In FWP's most recent survey, Smith counted 3,284 elk in the hunting district, which is 53% above objective. The numbers included 383 elk with at least six antler points per side, which is generally considered a mature bull elk.
Currently, local BLM offices are revising resource management plans for 123 million acres of the 245 million acres the agency manages across the West, says Webster. The plans will determine how land is managed for future decades.
It is through these land-use management processes that the sportsmen are hoping to convince local BLM land managers and others to embrace the BCAs. The sportsmen believe that the BLM has the flexibility, administratively, to implement BCAs under the Federal Lands Policy and Management Act, and through the planning process for the resource management plans.
"It's about land-use plans, not about legislation," said Webster, maintaining that the BCAs are a moderate approach to backcountry conservation.
However, Dan Brunkhorst, planning and environmental coordinator for the BLM’s Central Montana District, says that “multiple-use is really hard work.”
Since management of backcountry areas was last considered, there have been significant changes in values and how people use and recreate on public lands.

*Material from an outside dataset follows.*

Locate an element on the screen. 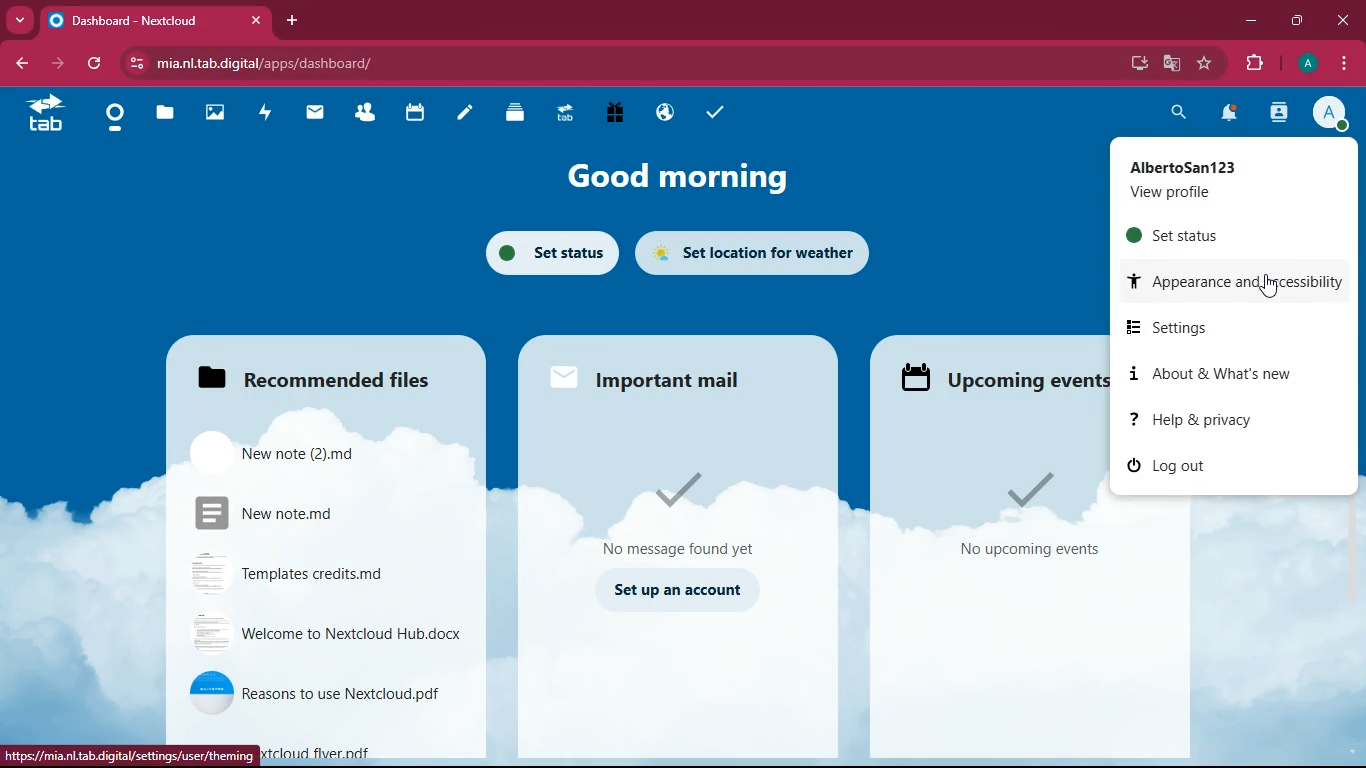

For instance, technology advancements in fluid minerals development, like hydraulic fracturing need to be considered. There is also more demand now for motorized recreation. Also, Brunkhorst notes that updates are needed to recognize the current status of grizzly bear populations.
To find out what issues are important to the public, the BLM has been taking comments. Based on the feedback, the most important issues include wildlife habitat, recreation and visitor services, travel management, wilderness characteristics and resource uses such as oil and gas development and motorized access. One of the most prevalent themes during the initial scoping period was “keep it the way it is.” Now, the agency’s challenge is to balance the many competing values, Brunkhorst said.
"We are lucky in central Montana that, compared to the rest of the country, we have relatively intact landscapes and health ecosystems," Brunkhorst said. "So our main challenge will be to keep it that way.”
Still, the BLM has also made it clear that it will not designate a new administrative designation such as BCAs in Montana, Brunkhorst said.
The agency is, however, willing to look at the areas proposed for BCAs to assess whether or not they meet the objectives of existing administrative designations, such as areas of critical environmental concern and lands with wilderness characteristics.
"Ultimately, we make a decision to best balance competing values on public lands," Brunkhorst said.
BCAs also are being proposed on BLM lands in Colorado, Idaho, Nevada and Oregon.